The president smiled devilishly. "Yes, Jack," he answered, grinning broadly, "I did that for eight years - and HERE I AM!"

It seems to have slipped people's minds this week that President Bush was widely criticized, made fun of and even reviled during his four years as president. He was too preppy, too patrician, too patriarchal, too prudent, too privileged, particularly in the plebeian age that was just then itching to be born. He was, after all, the last president of the Eastern Establishment, of old and experienced families whose aura had influenced the nation for so many decades. And he was also, by the way, the last American president to actually win a war.

But for us, it has been downhill from there. Bush handed the end of the Cold War to Bill Clinton, who thanked him by going into the cupboard with Monica Lewinsky. An angry part of the country gave the nation to Donald J. Trump to "get even," and he has repaid it with his mobster's manners, which may well be changing our historical standards of ethical values.

The man we buried last week called us to our best; now, we are called to our worst.

And this is curious, because we had thought that the new meritocracy - those who rise on merit and university educations - would improve the nation. But these new "elites" think of themselves instead of institutions, worship diversity as a goal instead of individual excellence and tend to be people, as New York Times columnist David Brooks puts it, who have existentially lost "the self as the seat of the soul."

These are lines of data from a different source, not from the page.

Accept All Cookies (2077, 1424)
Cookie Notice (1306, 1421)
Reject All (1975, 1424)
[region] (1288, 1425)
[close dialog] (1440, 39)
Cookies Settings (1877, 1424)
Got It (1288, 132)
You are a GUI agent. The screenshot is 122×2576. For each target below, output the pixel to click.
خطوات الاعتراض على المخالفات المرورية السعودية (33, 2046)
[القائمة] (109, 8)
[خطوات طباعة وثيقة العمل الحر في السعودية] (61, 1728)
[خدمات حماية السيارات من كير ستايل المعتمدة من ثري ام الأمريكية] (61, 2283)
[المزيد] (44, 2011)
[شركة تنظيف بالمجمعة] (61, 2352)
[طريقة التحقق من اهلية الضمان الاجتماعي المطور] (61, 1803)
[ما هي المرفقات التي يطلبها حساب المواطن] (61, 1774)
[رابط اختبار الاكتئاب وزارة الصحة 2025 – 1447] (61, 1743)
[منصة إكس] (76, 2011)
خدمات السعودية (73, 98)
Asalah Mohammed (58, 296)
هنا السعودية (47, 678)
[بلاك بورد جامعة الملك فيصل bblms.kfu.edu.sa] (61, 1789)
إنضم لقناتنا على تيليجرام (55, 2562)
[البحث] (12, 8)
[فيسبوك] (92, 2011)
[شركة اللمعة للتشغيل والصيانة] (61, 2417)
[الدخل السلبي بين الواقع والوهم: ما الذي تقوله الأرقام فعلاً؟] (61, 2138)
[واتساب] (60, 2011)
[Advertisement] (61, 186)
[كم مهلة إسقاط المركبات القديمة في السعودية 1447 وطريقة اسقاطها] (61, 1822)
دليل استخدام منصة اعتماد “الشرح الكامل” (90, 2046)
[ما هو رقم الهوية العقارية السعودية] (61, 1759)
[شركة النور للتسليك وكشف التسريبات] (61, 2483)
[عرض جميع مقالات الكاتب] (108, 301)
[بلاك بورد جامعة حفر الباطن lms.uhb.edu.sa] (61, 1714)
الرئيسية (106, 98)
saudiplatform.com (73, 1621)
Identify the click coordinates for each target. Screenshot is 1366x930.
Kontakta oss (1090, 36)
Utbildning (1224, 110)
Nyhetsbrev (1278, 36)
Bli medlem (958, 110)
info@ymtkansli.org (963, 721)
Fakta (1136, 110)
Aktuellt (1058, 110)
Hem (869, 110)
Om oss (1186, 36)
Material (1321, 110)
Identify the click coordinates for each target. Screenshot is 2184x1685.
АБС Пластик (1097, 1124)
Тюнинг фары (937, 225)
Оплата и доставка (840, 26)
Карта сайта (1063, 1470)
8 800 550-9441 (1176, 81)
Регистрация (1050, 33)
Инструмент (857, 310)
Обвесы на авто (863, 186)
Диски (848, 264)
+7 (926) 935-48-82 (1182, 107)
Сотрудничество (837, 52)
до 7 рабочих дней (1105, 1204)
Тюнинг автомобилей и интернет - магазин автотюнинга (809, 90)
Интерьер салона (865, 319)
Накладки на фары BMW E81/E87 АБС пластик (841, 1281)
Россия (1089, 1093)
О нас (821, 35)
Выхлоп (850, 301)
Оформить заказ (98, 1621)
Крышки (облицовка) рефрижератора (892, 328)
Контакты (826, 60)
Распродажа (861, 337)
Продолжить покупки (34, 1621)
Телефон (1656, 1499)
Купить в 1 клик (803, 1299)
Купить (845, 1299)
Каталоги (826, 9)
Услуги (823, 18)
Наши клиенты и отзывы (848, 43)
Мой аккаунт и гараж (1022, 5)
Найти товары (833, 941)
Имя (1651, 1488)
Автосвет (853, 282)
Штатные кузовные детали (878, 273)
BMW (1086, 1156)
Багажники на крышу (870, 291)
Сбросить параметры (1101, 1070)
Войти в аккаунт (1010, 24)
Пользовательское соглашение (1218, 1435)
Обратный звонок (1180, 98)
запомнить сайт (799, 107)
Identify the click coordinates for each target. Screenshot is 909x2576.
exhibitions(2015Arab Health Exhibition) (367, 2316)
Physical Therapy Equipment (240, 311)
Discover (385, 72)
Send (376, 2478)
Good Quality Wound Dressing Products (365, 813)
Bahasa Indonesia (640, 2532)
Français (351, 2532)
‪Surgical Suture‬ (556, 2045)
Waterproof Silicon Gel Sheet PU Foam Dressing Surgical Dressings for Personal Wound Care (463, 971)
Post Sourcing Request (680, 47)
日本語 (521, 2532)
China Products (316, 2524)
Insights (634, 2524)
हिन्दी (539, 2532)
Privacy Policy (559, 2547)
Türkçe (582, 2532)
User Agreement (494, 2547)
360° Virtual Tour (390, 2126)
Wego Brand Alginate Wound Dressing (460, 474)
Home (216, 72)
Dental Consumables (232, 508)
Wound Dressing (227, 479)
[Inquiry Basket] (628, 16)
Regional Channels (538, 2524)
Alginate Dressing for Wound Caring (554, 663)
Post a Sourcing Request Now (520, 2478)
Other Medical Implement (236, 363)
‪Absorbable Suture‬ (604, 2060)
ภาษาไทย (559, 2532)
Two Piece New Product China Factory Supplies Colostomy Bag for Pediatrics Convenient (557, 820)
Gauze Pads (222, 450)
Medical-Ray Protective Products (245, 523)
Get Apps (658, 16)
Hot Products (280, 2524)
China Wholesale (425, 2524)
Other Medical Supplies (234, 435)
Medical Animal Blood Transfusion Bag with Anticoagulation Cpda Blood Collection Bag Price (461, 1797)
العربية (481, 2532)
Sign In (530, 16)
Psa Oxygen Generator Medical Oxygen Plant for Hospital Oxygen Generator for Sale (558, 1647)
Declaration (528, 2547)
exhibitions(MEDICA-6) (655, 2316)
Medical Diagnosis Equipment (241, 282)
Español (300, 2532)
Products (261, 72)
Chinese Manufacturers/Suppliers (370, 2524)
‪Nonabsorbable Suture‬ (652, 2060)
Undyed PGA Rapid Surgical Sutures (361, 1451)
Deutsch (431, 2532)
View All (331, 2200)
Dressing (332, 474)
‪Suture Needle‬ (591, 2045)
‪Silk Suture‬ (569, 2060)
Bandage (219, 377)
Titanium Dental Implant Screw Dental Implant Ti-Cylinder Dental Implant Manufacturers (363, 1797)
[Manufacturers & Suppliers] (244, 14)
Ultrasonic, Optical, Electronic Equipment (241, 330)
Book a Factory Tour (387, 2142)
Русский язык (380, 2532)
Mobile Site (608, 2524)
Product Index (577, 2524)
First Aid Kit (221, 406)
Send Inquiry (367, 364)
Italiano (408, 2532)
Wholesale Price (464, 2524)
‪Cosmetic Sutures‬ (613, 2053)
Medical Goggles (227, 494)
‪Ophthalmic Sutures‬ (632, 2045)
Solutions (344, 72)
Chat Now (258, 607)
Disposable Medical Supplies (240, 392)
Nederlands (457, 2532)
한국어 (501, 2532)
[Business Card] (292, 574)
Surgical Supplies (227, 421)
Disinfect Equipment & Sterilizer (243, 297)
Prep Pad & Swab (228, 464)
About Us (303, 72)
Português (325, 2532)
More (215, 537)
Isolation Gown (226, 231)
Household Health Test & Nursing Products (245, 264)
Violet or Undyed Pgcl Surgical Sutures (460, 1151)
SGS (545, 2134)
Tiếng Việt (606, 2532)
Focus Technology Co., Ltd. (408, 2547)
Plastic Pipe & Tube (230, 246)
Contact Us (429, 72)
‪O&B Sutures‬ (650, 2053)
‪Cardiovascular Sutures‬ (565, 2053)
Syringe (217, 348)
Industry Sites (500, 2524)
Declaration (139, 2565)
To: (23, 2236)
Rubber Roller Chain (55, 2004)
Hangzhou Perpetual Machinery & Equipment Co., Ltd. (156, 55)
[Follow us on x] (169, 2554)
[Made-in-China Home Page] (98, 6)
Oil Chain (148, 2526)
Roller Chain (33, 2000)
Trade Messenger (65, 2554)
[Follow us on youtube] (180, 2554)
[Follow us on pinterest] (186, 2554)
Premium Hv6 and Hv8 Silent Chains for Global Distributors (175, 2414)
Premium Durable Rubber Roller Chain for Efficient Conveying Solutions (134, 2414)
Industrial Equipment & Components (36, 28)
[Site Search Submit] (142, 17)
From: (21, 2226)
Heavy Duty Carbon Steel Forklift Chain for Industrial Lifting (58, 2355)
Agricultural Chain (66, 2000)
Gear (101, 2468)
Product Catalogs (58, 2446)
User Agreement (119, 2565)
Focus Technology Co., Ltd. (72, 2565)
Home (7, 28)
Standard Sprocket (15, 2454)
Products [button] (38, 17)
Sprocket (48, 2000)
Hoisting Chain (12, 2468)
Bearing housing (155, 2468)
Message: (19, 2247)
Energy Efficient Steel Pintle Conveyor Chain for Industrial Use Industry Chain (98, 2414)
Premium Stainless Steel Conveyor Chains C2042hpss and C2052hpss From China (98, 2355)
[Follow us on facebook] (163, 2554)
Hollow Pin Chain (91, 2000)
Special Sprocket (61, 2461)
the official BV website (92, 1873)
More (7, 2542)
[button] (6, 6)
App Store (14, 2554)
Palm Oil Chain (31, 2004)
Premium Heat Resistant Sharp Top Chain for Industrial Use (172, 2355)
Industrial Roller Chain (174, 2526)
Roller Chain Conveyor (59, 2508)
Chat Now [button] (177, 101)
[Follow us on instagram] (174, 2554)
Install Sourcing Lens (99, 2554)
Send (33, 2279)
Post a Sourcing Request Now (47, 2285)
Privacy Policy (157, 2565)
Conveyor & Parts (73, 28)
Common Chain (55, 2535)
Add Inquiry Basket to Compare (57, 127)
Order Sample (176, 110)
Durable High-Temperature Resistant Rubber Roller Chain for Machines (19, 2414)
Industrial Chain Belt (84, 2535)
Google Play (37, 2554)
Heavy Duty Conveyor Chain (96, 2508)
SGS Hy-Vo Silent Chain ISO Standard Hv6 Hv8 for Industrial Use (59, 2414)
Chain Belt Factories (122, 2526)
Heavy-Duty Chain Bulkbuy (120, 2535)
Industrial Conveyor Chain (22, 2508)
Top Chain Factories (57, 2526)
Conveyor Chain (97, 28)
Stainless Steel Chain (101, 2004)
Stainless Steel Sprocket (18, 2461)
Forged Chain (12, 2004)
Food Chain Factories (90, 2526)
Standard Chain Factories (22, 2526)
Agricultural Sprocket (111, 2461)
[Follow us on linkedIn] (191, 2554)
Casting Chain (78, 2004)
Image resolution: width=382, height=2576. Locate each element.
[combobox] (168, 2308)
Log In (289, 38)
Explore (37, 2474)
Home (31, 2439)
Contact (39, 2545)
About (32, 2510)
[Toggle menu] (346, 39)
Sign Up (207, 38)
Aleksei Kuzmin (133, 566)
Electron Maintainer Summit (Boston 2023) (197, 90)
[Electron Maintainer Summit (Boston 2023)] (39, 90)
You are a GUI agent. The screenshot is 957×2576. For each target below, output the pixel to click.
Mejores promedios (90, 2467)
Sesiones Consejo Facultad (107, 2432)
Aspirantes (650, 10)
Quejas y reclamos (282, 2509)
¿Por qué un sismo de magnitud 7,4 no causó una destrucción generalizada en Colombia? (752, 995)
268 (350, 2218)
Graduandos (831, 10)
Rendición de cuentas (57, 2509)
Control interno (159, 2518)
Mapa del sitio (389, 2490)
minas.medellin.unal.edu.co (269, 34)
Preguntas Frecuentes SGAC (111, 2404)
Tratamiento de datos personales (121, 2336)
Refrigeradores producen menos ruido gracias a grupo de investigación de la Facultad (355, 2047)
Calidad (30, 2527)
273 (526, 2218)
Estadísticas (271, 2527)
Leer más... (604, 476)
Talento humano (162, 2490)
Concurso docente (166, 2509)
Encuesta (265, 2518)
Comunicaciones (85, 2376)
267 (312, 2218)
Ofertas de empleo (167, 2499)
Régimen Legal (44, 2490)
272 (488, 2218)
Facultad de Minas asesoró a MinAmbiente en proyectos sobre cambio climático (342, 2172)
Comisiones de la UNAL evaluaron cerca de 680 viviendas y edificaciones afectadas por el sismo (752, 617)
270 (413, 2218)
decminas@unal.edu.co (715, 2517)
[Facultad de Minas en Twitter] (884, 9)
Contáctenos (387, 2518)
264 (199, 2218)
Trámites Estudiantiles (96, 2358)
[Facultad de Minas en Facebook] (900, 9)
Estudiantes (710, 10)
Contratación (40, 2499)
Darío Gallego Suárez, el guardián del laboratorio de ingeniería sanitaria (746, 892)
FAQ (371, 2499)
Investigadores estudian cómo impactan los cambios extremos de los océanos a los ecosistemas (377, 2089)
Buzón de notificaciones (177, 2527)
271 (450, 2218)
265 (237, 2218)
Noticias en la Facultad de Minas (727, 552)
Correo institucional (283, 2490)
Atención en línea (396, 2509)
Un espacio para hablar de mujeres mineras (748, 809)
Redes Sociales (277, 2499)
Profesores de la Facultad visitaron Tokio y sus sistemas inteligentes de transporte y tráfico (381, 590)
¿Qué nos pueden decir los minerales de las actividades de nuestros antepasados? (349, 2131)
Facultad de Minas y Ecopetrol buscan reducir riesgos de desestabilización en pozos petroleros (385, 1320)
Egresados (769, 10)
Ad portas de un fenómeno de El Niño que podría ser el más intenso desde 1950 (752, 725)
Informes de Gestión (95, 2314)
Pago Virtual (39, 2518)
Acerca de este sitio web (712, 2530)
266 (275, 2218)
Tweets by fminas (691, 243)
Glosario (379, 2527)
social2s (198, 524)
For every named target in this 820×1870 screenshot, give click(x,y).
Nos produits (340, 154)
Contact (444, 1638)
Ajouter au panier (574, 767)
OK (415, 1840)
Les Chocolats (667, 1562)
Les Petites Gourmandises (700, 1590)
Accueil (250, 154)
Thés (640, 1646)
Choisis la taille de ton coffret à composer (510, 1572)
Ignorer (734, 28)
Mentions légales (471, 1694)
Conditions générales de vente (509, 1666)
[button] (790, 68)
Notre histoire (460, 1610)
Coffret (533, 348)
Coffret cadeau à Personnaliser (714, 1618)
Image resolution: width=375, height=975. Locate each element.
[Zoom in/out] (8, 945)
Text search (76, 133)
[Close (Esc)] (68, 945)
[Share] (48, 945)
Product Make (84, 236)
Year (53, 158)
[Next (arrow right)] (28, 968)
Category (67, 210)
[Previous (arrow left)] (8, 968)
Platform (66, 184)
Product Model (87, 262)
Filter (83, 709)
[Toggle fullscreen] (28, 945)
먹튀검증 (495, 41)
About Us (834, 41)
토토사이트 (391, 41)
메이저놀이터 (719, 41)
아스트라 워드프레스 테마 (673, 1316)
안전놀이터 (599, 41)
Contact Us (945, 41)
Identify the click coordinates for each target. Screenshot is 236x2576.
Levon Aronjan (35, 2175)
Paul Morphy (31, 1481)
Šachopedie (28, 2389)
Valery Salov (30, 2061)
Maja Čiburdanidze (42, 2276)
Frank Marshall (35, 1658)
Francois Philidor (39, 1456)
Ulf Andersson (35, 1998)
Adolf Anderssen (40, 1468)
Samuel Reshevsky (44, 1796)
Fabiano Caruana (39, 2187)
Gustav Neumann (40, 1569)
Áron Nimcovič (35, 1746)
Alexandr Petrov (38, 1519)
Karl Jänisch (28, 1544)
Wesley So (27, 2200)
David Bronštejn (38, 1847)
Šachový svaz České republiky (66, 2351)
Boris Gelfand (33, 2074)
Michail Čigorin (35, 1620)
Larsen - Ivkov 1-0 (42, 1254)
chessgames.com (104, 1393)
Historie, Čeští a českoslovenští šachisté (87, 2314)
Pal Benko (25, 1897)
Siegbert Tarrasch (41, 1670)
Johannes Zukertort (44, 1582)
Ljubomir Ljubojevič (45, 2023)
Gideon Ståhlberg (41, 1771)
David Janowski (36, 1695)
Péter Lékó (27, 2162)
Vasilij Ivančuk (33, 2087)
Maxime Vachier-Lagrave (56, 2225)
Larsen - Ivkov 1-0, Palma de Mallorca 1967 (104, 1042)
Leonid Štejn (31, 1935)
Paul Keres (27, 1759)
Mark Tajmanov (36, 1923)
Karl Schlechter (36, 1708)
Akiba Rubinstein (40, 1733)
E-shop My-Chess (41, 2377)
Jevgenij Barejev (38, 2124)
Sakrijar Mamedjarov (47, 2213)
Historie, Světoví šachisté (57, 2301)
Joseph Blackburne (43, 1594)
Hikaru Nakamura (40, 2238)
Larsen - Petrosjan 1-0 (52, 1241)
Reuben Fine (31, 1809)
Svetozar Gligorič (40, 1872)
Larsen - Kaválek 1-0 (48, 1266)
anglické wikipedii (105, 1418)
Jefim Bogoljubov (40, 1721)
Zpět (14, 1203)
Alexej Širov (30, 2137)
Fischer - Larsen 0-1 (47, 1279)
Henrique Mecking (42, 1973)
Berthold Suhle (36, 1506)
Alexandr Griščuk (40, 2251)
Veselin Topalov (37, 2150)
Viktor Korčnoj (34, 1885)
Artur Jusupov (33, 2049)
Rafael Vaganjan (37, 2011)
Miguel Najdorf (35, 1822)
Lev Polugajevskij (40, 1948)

Can any of this be changed back? Can we somehow re-create a new variant of those old cultural manners, reinfect them into society? Is there room for a new leadership class that prizes manners and values again? Do enough of us really want that?

Writing in The Washington Post of the man who had become a close friend, Bill Clinton commented that it would be "easy to sigh and say George H.W. Bush belonged to an era that is gone," but "I know what he would say: 'Nonsense. It's your duty to get that America back.'"

Perhaps during this week of mourning, this fine man will start us on that crucial journey back to those old duties.